======== Okuma metni

Paylaş
‘CİN ÇIKARMADIM KÖTÜ ENERJİ KOVDUM’
Etik gazetecilik ilkesi gereği Pelin Hürman’ı aradım, kendisi ve eşi Muhammed Ali Bey ile konuştum. YouTube’un buna benzer içeriklerle dolu olduğu, programın da TV’de yayınlanmadığını söylüyor ve yaptığının cin çıkarma değil ‘kötü enerji kovma’ olduğunu iddia ediyor: “Benim duam insanların kendilerinde kötü enerji olup olmadıklarını anlamaları içindi. Neden bu kadar gündeme geldi? Siyaset ile alakalı bence. Birileri videoyu sanki TV’de yayınlanmış gibi, kasti olarak yayıyor.”
1- Metafizik uzmanıyım diyorsunuz, ne demek ‘metafizikçi?’
Metafizik, fiziğin bilinmeyen dalıdır. İslam’da da karşılığı bilinmeyen alemdir.
2- Fizikçi değilsiniz. Bilim ile de uğraşmıyorsunuz... Din eğitiminiz var mı?
Benin ilmim doğuştan geliyor. Çocukluğumdan beri bu boyuta açığım. ‘Musalla’ ile gelen varlıkları görüyor ve istediğim gibi de yönlendiriyorum. Hoca değilim, hiçbir tarikat ve cemaatle de ilişkim yok. Bu iş için asla bir ücret almıyorum. Bir kişi de çıksın desin, ‘Pelin Hanım benden para almıştır.’
3- Hayır için yapıyorsunuz yani... Peki, nasıl geçiniyorsunuz?
Muska yazmıyorum, okunmuş su vermiyorum. Dinimizce hurafe sayılan, şirk sayılan hiçbir işte yokum. Kişide bir sıkıntı varsa kendi yöntemimle dua edip gönderiyorum. 1-2 dakikalık iş için para talebim olmuyor. Zaten aile olarak paraya da ihtiyacımız yok. Ancak 3-4 aylık seanslar sonucu kişi kendini iyi hissederse ve gönlünden koparsa bize bir miktar veriyor yoksa onu da vermeyebilir, zorlama yok.
TV’DE DEĞİL YOUTUBE’DA
Canlı yayında cin çıkarma’ manşeti ile sosyal medyaya düşen videoda kendini ‘metafizik’ uzmanı olarak tanıtan Pelin Hürman dualar ediyor, gözlerini aça aça (o noktada itiraf etmeliyim ki korktum) iddiaya göre ‘cin çıkarıyordu’. Tepki üzerine Beyaz TV Genel Yayın Koordinatörü Osman Gökçek bir açıklama yaparak, programın TV’de değil ‘Her açıdan’ ismi verilen YouTube kanalında yayınlandığını ve içeriğin yayıncılık ilkelerine uymadığı için kaldırıldığını duyurdu.

================
======== Kayıtlı malzeme

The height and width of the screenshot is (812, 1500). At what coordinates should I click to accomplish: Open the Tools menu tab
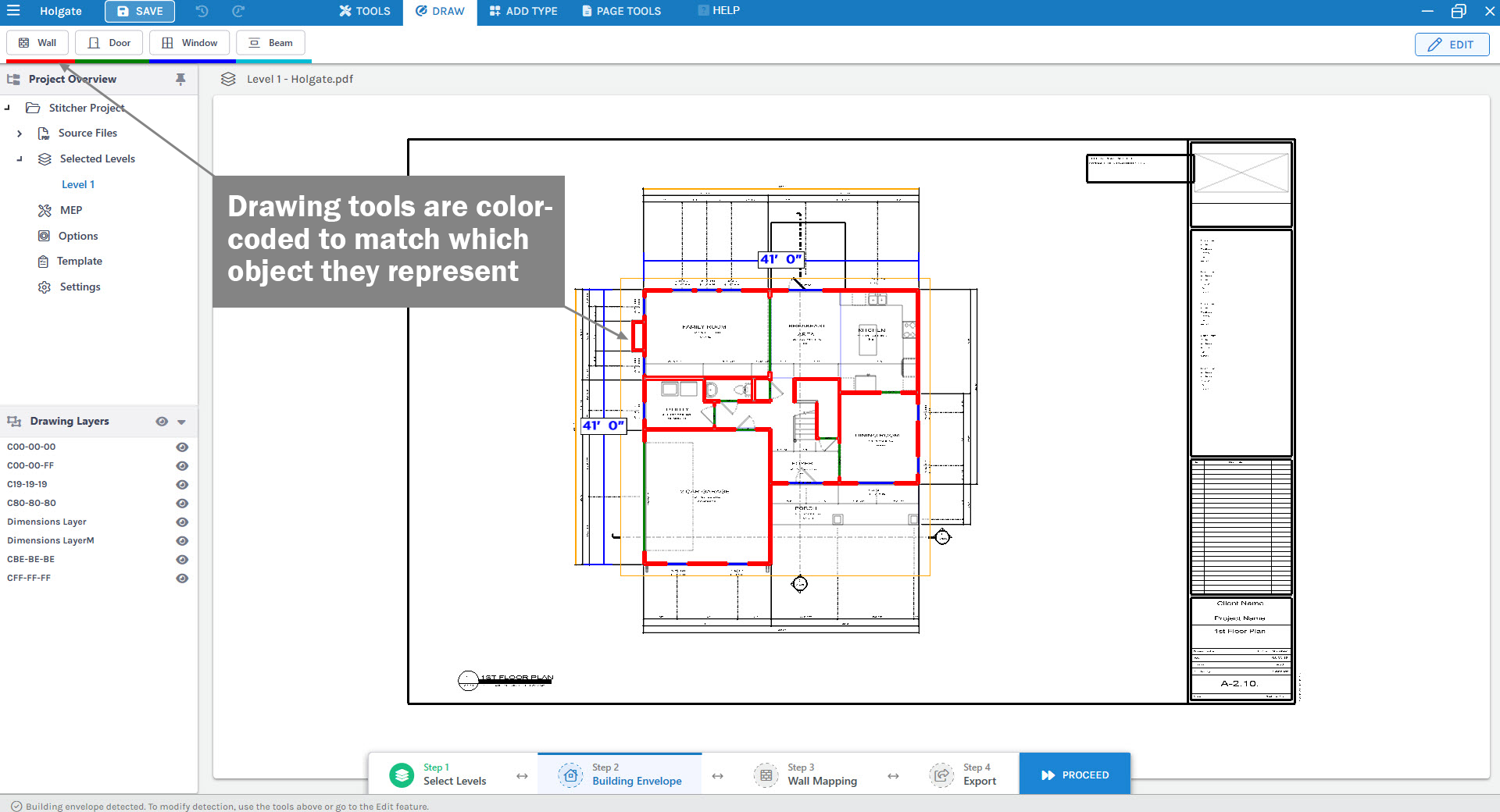click(x=364, y=11)
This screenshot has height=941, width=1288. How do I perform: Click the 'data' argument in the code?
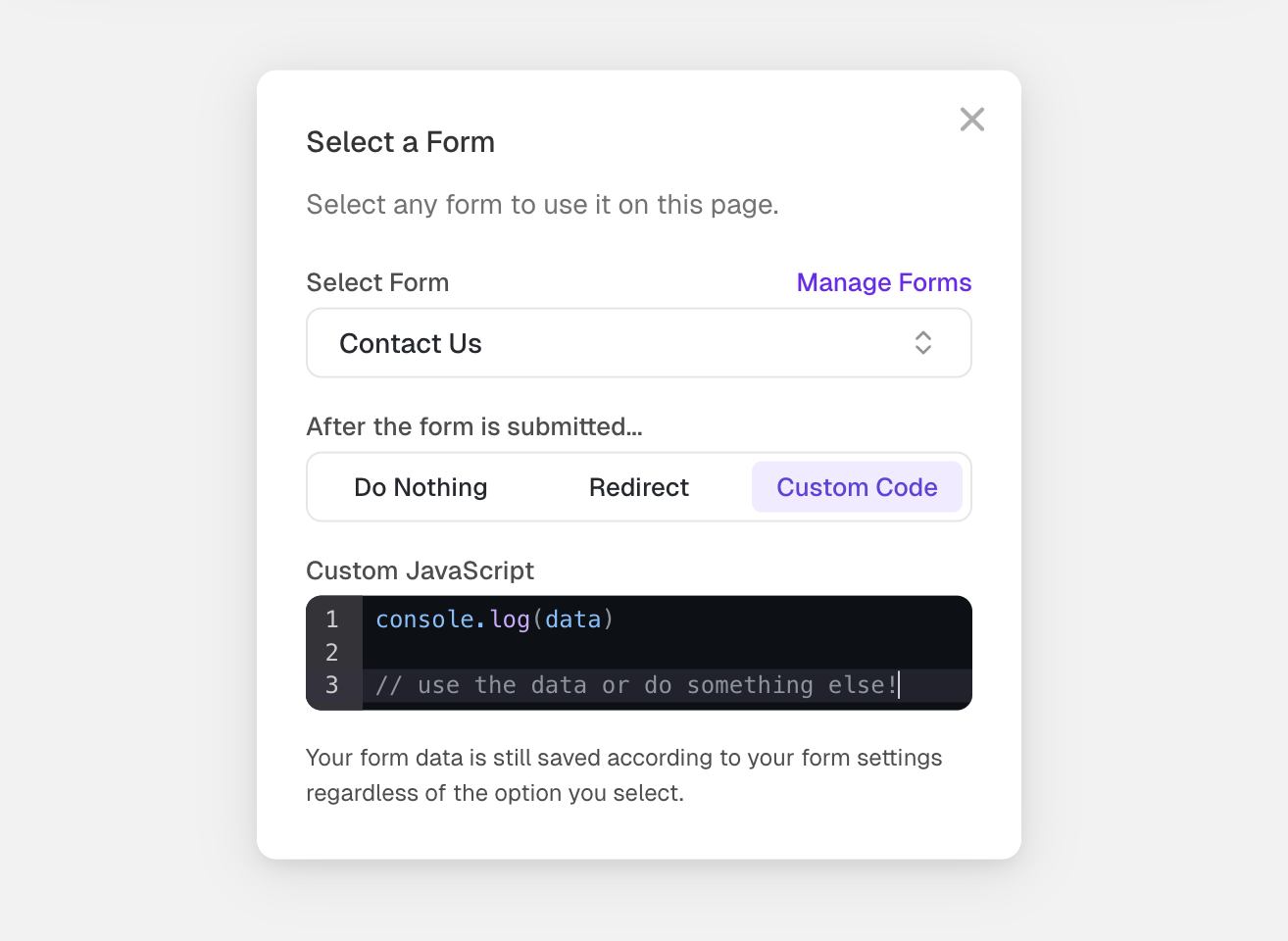coord(572,619)
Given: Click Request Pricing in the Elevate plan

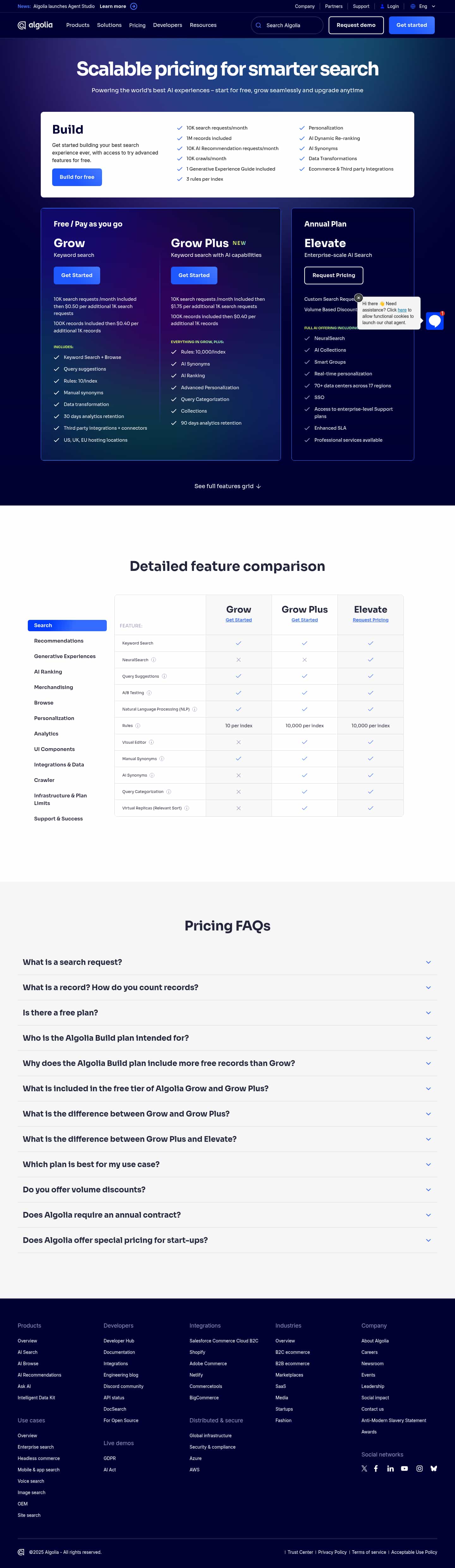Looking at the screenshot, I should pyautogui.click(x=334, y=275).
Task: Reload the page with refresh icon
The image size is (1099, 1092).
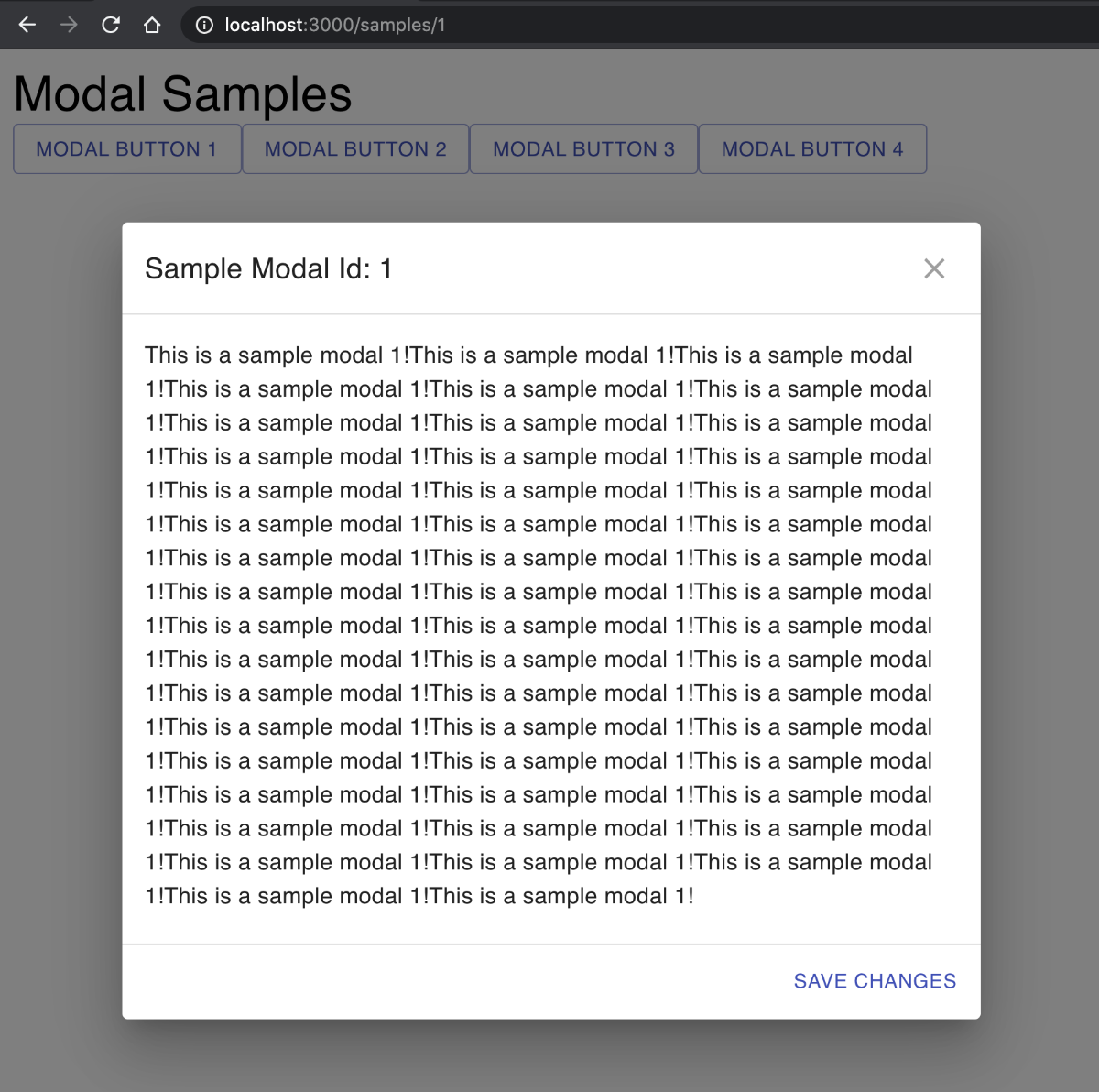Action: click(111, 25)
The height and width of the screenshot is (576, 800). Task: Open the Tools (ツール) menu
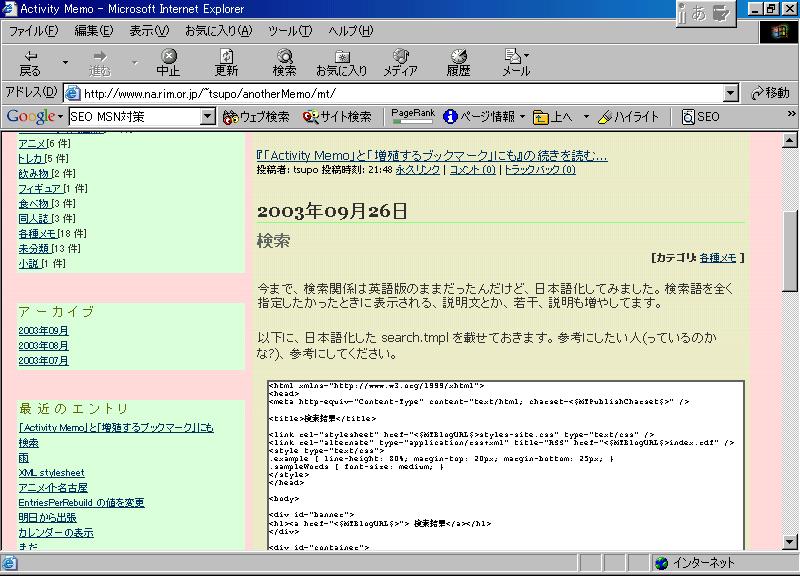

================

## Görev gereksinimleri
A – Pelin Hürman söyleşisini iki cümleyle özetleyin.
B – Pelin Hürman söyleşisine göre şu ifadelerin her birine evet ya da hayır deyin ve kararınızı belirleyen sözleri metinden aynen aktarın: (i) Pelin Hürman muska yazdığını söylüyor. (ii) Pelin Hürman herhangi bir tarikat ya da cemaatle ilişkisi olmadığını belirtiyor. (iii) Program televizyonda yayınlanmış.

## Görev çözümleri
A – Pelin Hürman, yaptığının cin çıkarma değil "kötü enerji kovma" olduğunu, ilminin doğuştan geldiğini ve bu iş için ücret talep etmediğini söylüyor. Tepki çeken video TV'de değil "Her açıdan" adlı YouTube kanalında yayınlanmış, Osman Gökçek de içeriğin yayıncılık ilkelerine uymadığı için kaldırıldığını duyurmuş.

B –
(i) Hayır: "Muska yazmıyorum, okunmuş su vermiyorum."
(ii) Evet: "Hoca değilim, hiçbir tarikat ve cemaatle de ilişkim yok."
(iii) Hayır: "programın TV’de değil ‘Her açıdan’ ismi verilen YouTube kanalında yayınlandığını"